Tag Archives: African Queen

Influences and Rosebuds

As I’ve been creating my novel I’ve noticed the works that influenced it (and also the works that didn’t influence it that other people may think influenced it).

Orson Scott Card wrote in a review of Saving Mr. Banks about its many “rosebuds.” A rosebud is something in a character’s past that people say explains her somehow. The term comes from, of course, Citizen Kane.

[Saving Mr. Banks] was written by writers (Kelly Marcel and Sue Smith) who clearly believe that Citizen Kane‘s “Rosebud” is just the very cleverest thing ever created. They pack Saving Mr. Banks with little Rosebuds, so we’re constantly going, “Oh, look,that’s why she doesn’t like pears! Oh, look, that’s where the carousel comes from!”

The most appalling case of this is the arrival of the dreaded Aunt Ellie (Rachel Griffiths, though we barely see her face). She arrives with the carpet bag, the bird-headed umbrella, a no-nonsense attitude, and a series of absurd “magical” gags she pulls out of the bag.

The movie seems to be saying that P.L. Travers didn’t invent anything! This is the standard baloney that English professors have embedded in the minds of their victims students — all inventions in fiction must be “explained away.” It seems to be an article of faith that “There’s always a Rosebud.” – Orson Scott Card, “Uncle Orson Reviews Everything” Dec. 26, 2013

I guess it is impossible to prevent people from looking for rosebuds in a person’s life that explain their creative work. It is also probably impossible to write something without people thinking you stole it from here or there if there are slight similarities.

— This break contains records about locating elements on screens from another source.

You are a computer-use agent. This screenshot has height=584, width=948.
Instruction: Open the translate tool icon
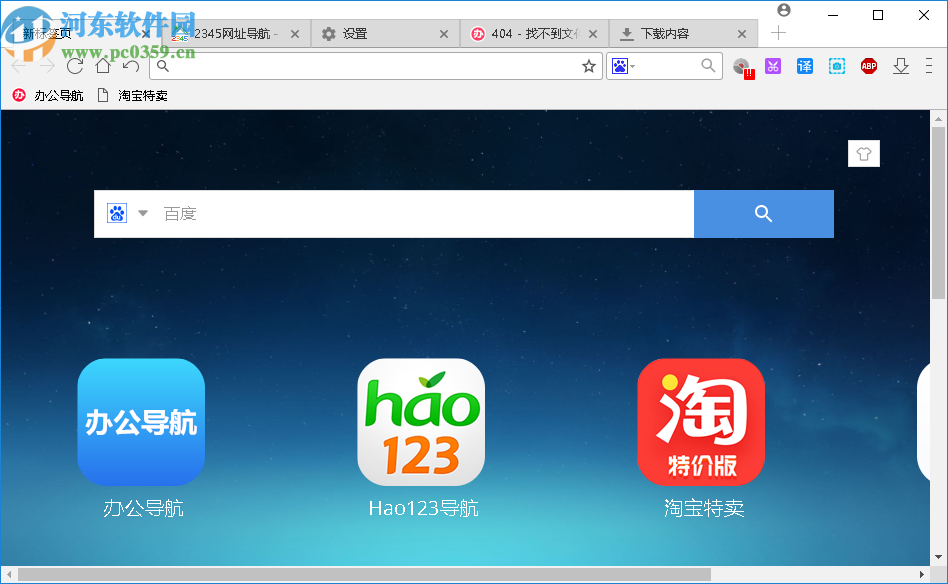tap(805, 66)
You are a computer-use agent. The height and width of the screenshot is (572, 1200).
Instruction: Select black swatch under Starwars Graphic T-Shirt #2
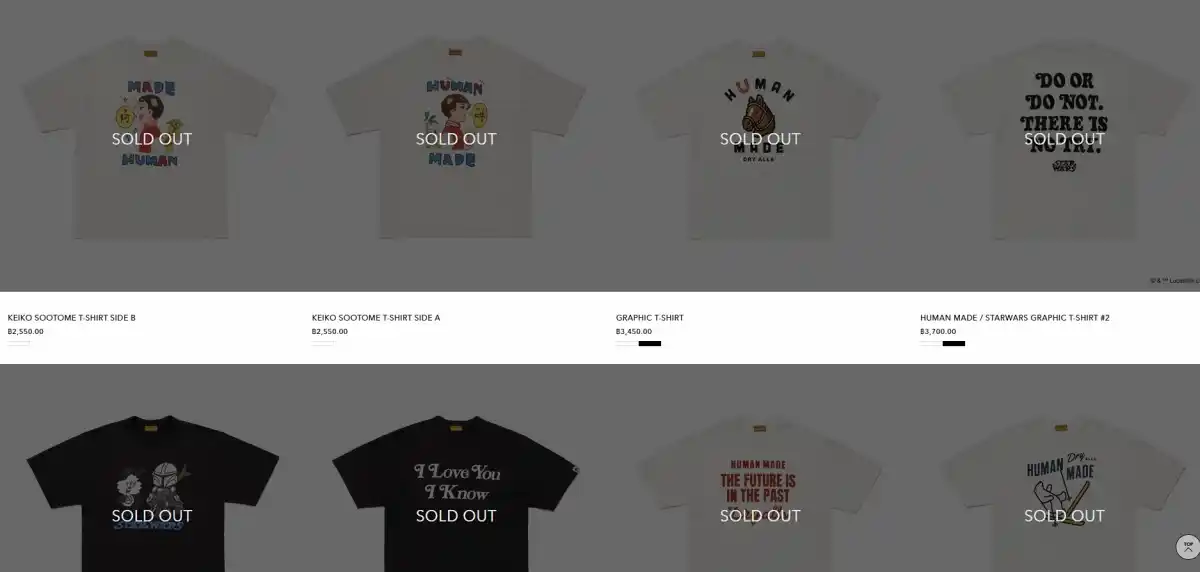[954, 344]
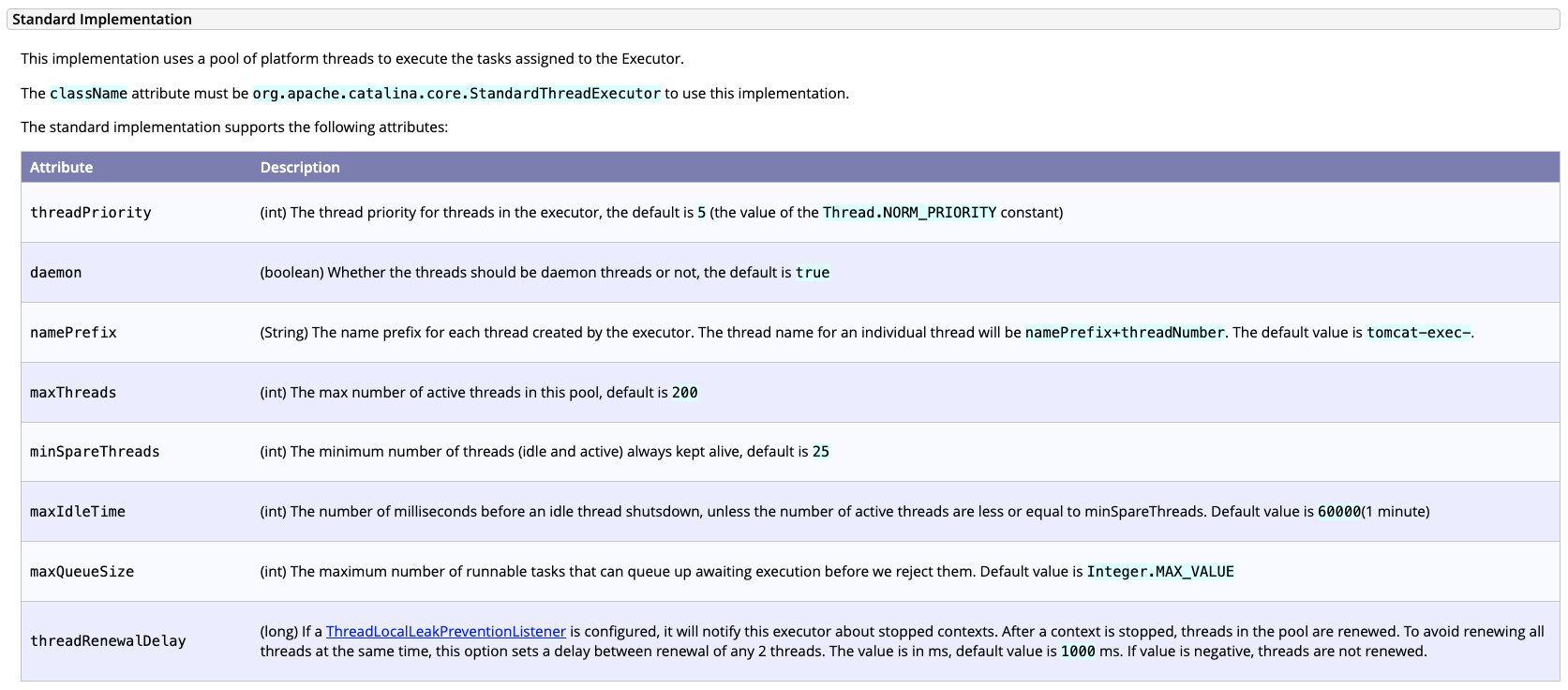
Task: Click the className code text
Action: (88, 94)
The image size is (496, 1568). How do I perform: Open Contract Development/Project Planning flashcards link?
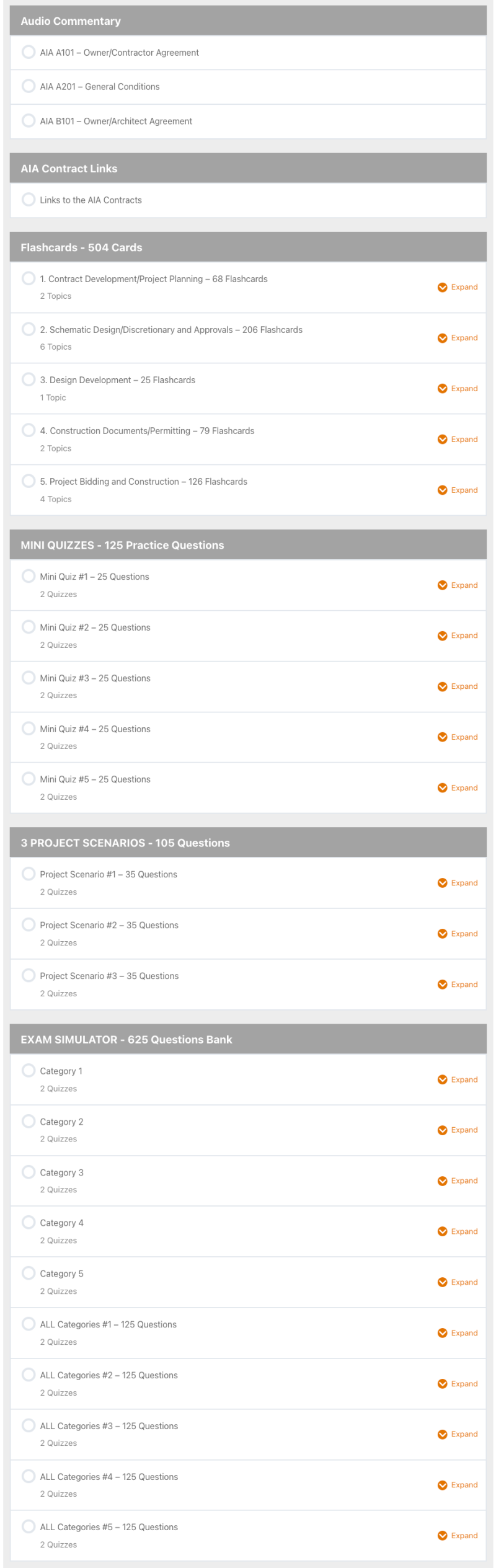coord(154,279)
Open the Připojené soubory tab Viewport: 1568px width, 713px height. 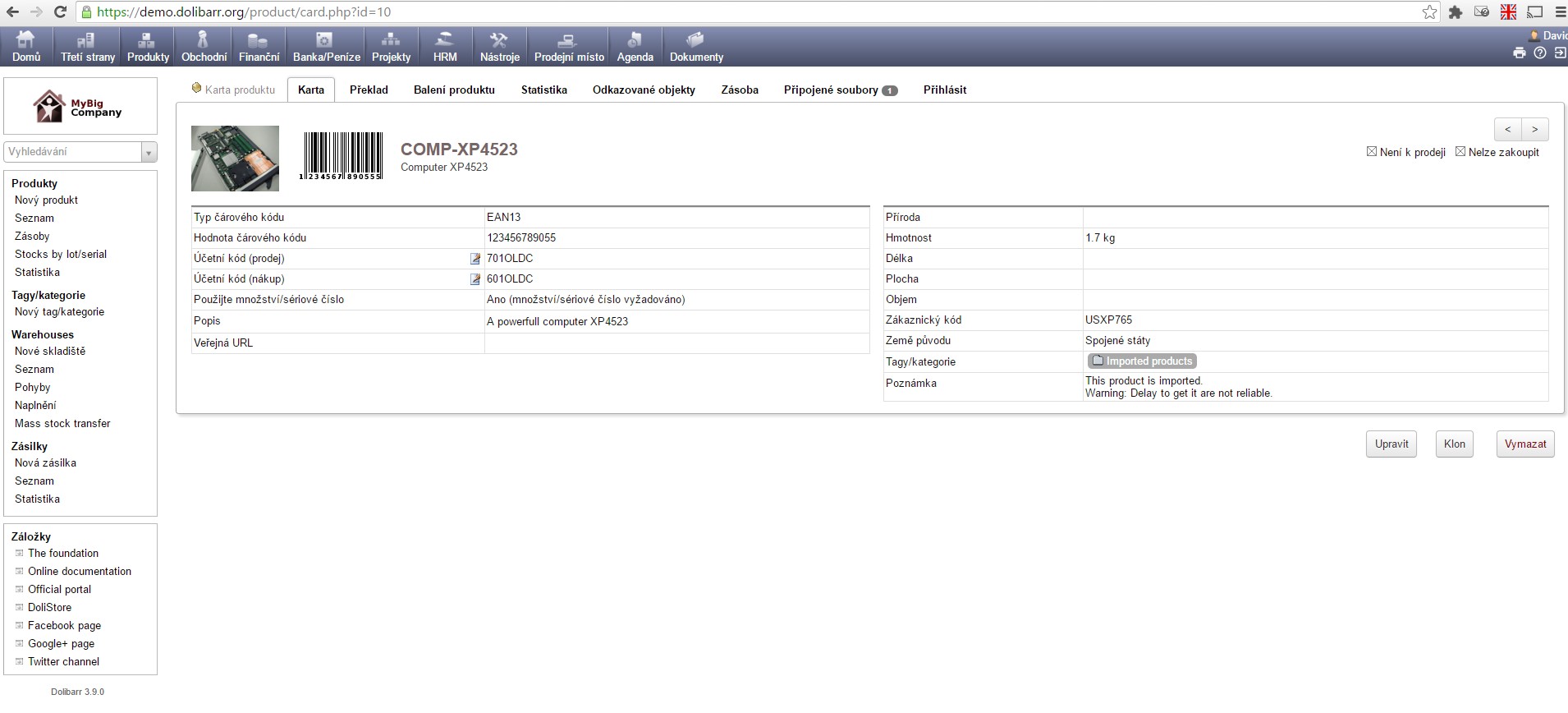839,90
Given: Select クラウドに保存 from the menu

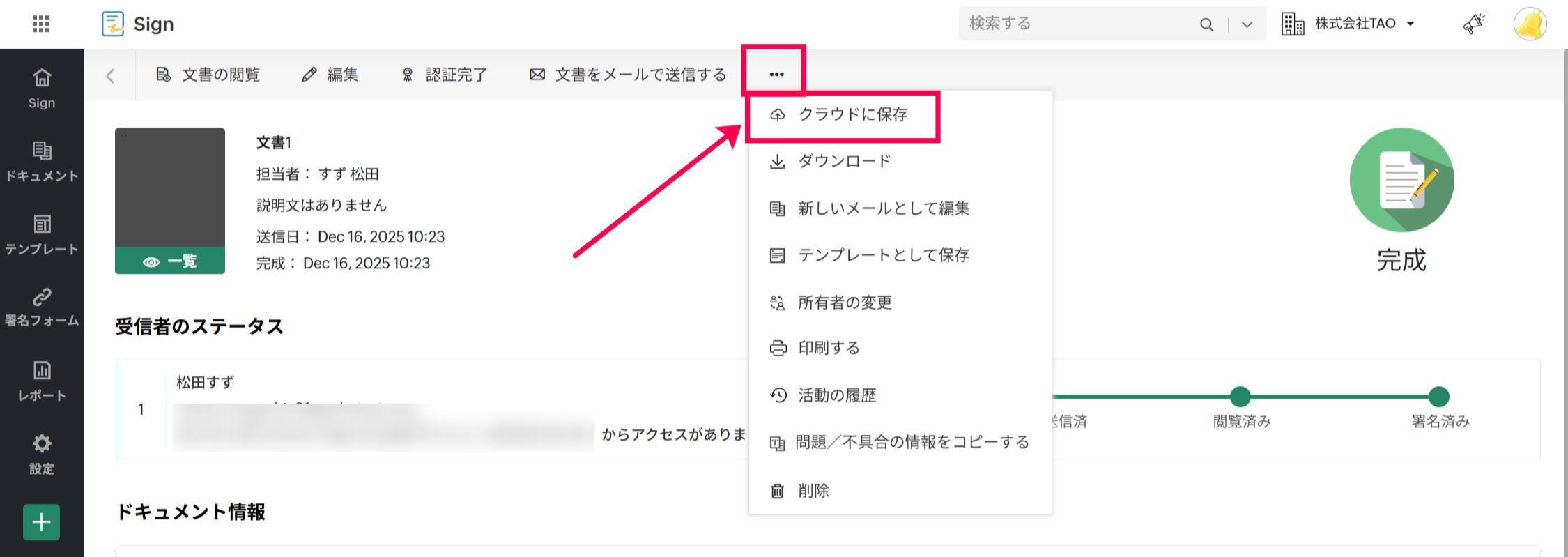Looking at the screenshot, I should [x=852, y=114].
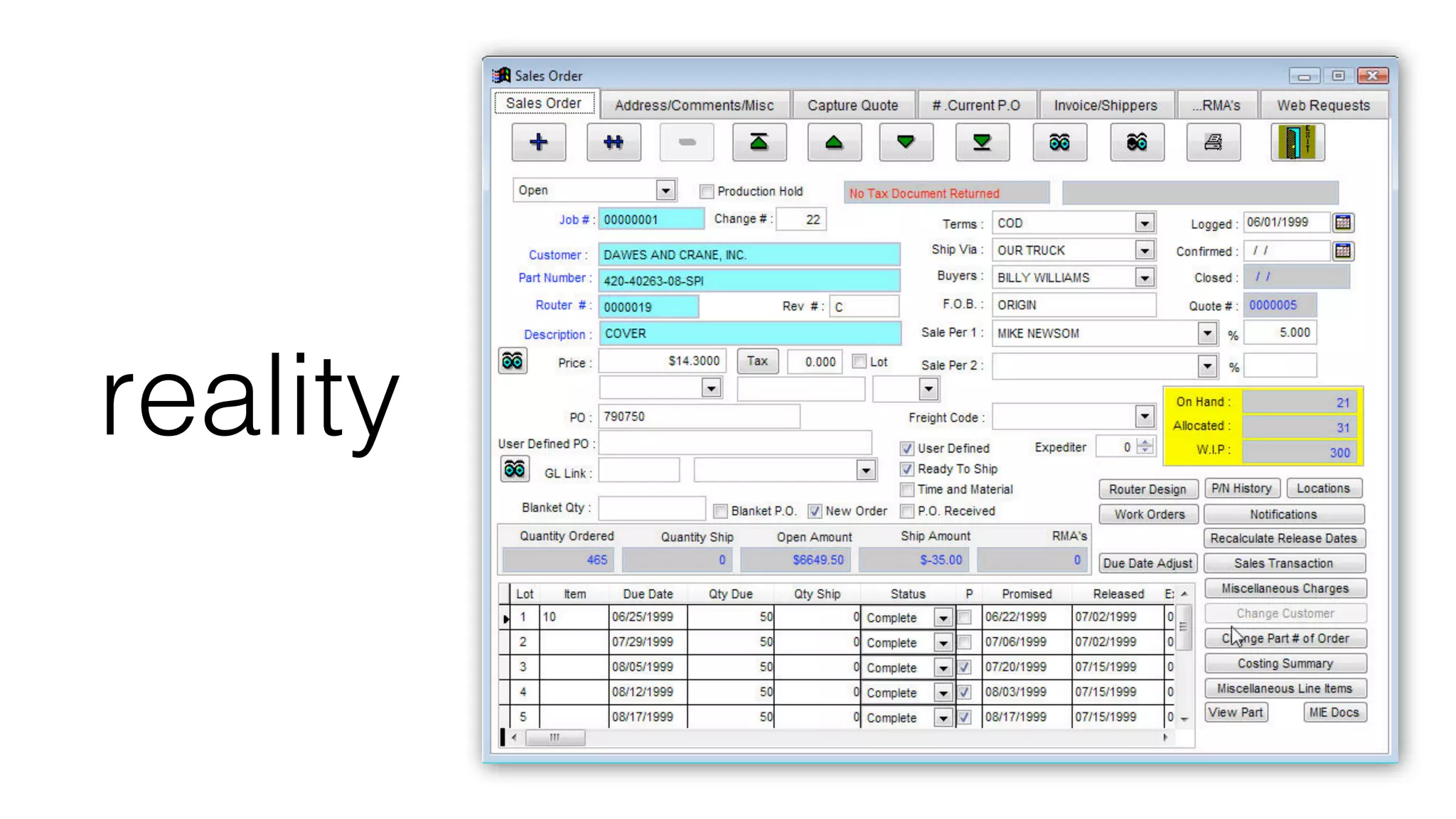Click the exit door icon

[x=1297, y=142]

So what are a few direct “influences” on my story that I fully admit?

The movies It Happened One Night and African Queen play a part. Both movies have a man and woman thrown together on a journey. Their personalities clash and bubble over in humor and, at least in these movies, love. I think, however, that these movies’ influence would be the least obvious of anything in my book.